On that note, what are his thoughts on a less-is-more approach when it comes to technical bass guitar playing in metal? 

“I think that depends on how you go. I think when you simplify things it fits better somehow, because bass is a unique instrument. You need to understand that in rock music you have those simple bass-lines which are very solid. Take Billy Sheehan, for example: He made songs very strong with simple lines which gave more freedom to the guitars and the drums to fly over the place, which is great for the approach. 

“You can play more complicated stuff when there’s a need for it: I learned that from [former producer] Andy Wallace when we were recording Chaos AD,” he continues. “I remember I was trying to do something like following the guitar exactly and he was like, ‘Try playing less notes. Just keep to the tempo on the bass drum and on the snare, so the guitars can breathe more and you’ll have more body in the song’. That advice has stuck with me ever since.”

In terms of equipment, Pinto has remained loyal to Zon basses. Does he remember when that relationship started? “I think the first Zons I got were around the end of the Chaos AD era, and I still have them. I went through Fenders for a while, which I loved, but I’m back to the Zons. They’re my main basses.”
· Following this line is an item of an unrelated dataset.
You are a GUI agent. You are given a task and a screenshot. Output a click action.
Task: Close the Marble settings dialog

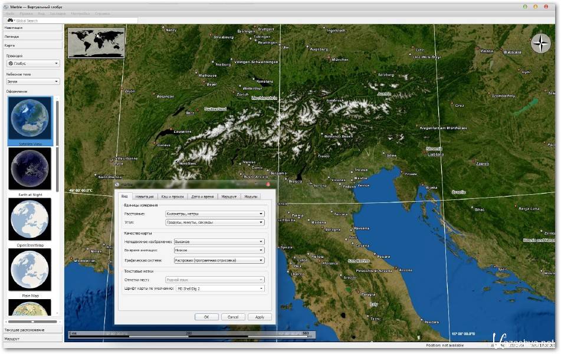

What else does he have in his tone arsenal? “I’m using Darkglass as well, and they’re great. I like to change things up sometimes. I have a Fender pedal that simulates a Leslie speaker, which was fun to play around with. That’s about it, as well as a wah pedal.”

What those Quadra songs did for me was that they helped me to learn how to lock in with the rest of the band

As the world begins to open itself up again, the long-awaited Quadra tour will be starting this year. Is there one song in particular that he loves playing live but which was torture for him to play in the studio?  

“Oh, there was a few,” he laughs, “but what those songs did for me was that they helped me to learn how to lock in with the rest of the band. I really love that feeling. I’m the only one who says we have to put those songs back into the setlist, because I’m like, ‘We have too many songs off Quadra right now!’ I think I can answer that better on the tour, because there will be a whole bunch of them. Just all of them!”